Our mission is to equip Bosch products and processes across categories with secure, robust, explainable AI. We’re accomplishing this with a combination of innovative solutions, comprehensive collaboration by various teams, and above all responsible actions. In order to extend our understanding of the latest new technologies and take advantage of insights for our company and our products, we have begun collaborating with several major universities. In our Bosch Center for Artificial Intelligence, we are also combining skills and knowledge drawn from informatics, applications, and AI to build strong teams and achieve the best possible results.

Despite this focus on innovation, our foremost wish is to keep our customers’ trust by offering them real value instead of liabilities or uncertainties.

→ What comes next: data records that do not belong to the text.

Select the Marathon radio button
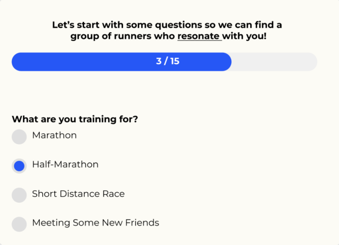 [x=19, y=136]
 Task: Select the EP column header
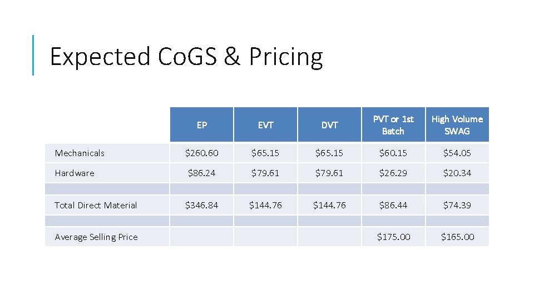click(x=202, y=125)
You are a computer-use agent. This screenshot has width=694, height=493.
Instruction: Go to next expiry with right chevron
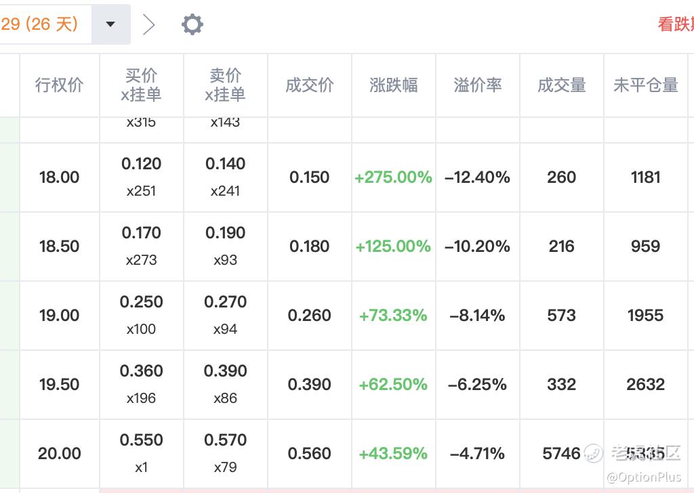click(x=149, y=25)
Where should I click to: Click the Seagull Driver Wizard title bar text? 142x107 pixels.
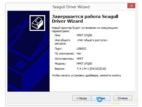(71, 7)
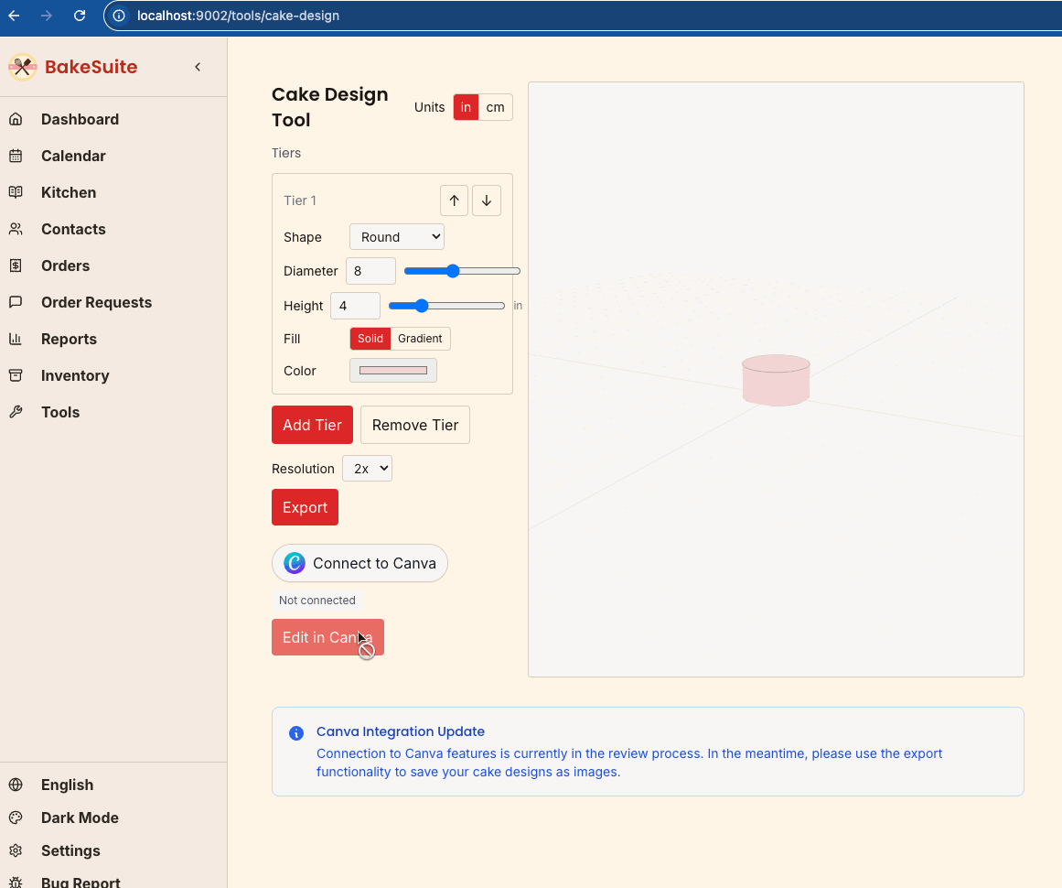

We want our AI to support people, not replace them. Bosch adheres to a strong system of values and acts both ethically and prudently. Before we introduce a new product to the market, we make absolutely sure that it works correctly in line with its specifications and is also aligned with our values. There are good reasons why our guiding principle is “invented for life”. In order to meet our commitment to topnotch quality, we have defined guidelines and criteria that all of our products must comply with.

73% of the respondents to a survey we carried out think that generative AI will have an impact as great as the Internet’s.
Source: Bosch Tech Compass 2024

What exactly does this trend mean for building management?

In the context of buildings, the availability of foundation models is redefining scalability. Most buildings are designed to serve very specific purposes and, unlike cars for example, multiple identical copies of them aren’t made. It therefore isn’t feasible to train a unique AI application for each and every one. Better methods have to be found for ensuring scalability across buildings. Foundation models can be of enormous assistance for achieving this scalability, since they are trained more broadly.

We will have pretrained models at our disposal that then only have to be adapted to the particular tasks in each case. They will be based on large language models, for example. There will be building adapters that are trained once on large quantities of building data and then made available for use. It will only be necessary to parametrize them, which can be done any number of times for different buildings.

AI will be used for a multitude of functions across a wide range of building management scenarios. Examples include automated guidance along safe escape routes in the event of fire, voice interactions with a building, or a building that automatically monitors its own energy consumption, preorders fuel, and predicts and reports malfunctions in building systems.

This will be a gigantic step forward in achieving smart and networked buildings. Foundation models will enable autonomous buildings, and thanks to a new scaling approach it will be possible to automate entire fleets of buildings – without having to train them first on gigantic quantities of data.